Dem Staatsfernsehen NHK zufolge soll er am Tatort gesagt haben, er sei unzufrieden mit dem Verhalten von Abe gewesen und habe darauf beschlossen, ihn zu töten. Laut anderen Berichten sagte er, er habe "keinen Groll gegen Abes politische Überzeugungen".
Spekulationen über politisches Motiv
In den sozialen Medien dominieren Spekulationen über ein politisch motiviertes, ideologisches Motiv; sie reichen von links bis rechts. "Abe hat sich Feinde in allen Lagern gemacht. Es gibt sicher auch ultra-nationalistische Rechte, die trotz seines nationalkonservativen Kurses unzufrieden waren", sagt Jentzsch im Gespräch mit dem KURIER.

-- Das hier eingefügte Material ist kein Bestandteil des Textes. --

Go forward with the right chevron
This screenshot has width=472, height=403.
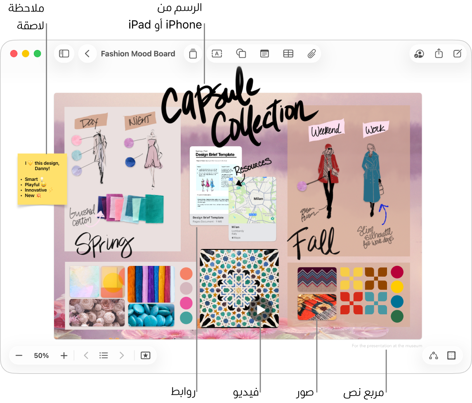[x=122, y=355]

Gleichzeitig galt Abe trotz seines Rücktritts 2020 als nach wie vor mächtige Person hinter den Kulissen der regierenden LDP. Es sei in Japan zwar nicht unüblich, dass abgetretene Politiker nach wie vor die Strippen ziehten, sagt Jentzsch. Doch Abe habe extrem polarisiert: "Er vertrat seine Ideen stark nach außen, das war untypisch für einen japanischen Politiker.“
Unzufrieden sei übrigens ein großer Teil der japanischen Bevölkerung. Doch tendenziell meiden die Japaner "laute politische Debatten und tendieren eher zu Lethargie."
Das Attentat habe die Öffentlichkeit aufgeweckt, so Jentzsch. Und werde Bevölkerung, Medien und Politik noch lange beschäftigen, ja möglicherweise zu längerfristigen Verhaltensänderungen führen.